Irsay later clarified his remarks on Twitter: "I didn't say Peyton out 4season FOR SURE, keeping him on ActiveRoster n taking it month by month/Outside chance of return n December possible."
Irsay's clarification came too late. The damage was done. It reignited speculation throughout football that Manning's injury remains far worse than the Colts are saying despite the team reiterating it expects Manning back this year.
The more time passes without Manning on the field, the larger the concerns grow that not only is Manning's 2011 season in jeopardy but his overall future, according to a medical expert consulted by CBSSports.com.
It should be made clear the Colts say Manning will return to football. Manning says he will return. The specialists Manning has consulted say the same.
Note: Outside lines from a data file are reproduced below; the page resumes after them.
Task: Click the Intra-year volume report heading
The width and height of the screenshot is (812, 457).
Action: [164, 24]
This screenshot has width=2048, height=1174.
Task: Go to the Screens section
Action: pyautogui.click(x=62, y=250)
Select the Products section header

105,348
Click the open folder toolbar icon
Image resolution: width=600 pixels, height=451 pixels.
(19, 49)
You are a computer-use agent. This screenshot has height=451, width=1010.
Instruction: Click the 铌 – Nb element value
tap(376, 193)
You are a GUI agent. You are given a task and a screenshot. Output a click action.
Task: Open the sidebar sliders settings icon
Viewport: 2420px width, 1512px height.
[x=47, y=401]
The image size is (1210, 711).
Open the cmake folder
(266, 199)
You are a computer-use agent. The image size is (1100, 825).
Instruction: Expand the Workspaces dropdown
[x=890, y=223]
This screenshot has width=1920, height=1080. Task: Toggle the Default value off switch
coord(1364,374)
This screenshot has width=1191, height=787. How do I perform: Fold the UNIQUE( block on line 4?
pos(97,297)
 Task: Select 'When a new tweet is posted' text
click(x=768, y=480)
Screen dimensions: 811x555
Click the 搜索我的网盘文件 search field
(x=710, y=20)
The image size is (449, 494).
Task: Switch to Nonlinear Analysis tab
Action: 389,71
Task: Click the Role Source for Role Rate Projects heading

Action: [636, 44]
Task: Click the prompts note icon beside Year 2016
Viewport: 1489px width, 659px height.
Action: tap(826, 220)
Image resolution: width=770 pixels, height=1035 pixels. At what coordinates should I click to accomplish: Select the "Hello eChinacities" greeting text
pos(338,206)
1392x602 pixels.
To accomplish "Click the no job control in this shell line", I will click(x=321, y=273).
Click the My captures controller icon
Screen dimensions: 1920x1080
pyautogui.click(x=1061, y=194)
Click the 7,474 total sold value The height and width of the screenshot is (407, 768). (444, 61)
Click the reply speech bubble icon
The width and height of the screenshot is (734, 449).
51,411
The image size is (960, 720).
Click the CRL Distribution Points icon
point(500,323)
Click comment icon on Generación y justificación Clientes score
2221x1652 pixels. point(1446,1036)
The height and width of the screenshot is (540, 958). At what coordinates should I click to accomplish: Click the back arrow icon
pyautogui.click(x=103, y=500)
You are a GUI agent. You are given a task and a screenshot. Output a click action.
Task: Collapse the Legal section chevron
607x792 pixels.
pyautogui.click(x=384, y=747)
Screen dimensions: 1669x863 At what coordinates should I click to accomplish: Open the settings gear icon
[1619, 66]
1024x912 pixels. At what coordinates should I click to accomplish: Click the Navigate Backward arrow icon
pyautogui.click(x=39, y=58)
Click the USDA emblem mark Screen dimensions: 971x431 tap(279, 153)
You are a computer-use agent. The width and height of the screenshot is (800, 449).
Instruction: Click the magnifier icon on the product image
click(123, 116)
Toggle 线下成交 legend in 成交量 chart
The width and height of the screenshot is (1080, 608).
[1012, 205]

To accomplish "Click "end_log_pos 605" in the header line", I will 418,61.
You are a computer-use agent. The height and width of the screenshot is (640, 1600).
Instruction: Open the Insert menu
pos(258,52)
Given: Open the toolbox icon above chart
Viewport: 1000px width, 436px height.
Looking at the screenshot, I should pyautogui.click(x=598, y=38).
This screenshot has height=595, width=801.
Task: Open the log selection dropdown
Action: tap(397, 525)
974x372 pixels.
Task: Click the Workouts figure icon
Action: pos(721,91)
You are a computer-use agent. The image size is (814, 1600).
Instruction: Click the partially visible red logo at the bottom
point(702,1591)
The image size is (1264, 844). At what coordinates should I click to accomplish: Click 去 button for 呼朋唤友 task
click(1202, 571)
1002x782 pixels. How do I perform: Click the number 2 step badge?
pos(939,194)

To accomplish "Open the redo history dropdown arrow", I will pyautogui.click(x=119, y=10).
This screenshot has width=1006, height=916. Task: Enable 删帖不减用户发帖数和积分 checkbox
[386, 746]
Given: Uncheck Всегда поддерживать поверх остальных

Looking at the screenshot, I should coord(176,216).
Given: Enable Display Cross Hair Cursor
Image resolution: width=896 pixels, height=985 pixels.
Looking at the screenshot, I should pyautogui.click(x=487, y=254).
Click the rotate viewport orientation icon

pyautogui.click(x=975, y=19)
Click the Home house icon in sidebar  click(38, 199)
Yet Benjamin Wedro, a trauma physician and teacher whose specialties include athletic injuries, believes the number of Manning surgeries (three), the time that has elapsed since those surgeries and the fact Manning has sought more unconventional treatment like stem-cell therapy all add up to reasonable concern about the quarterback's long-term future.
"I'm on the outside looking in and I obviously haven't examined him but based on the available information you have to be concerned he may never play again," Wedro said.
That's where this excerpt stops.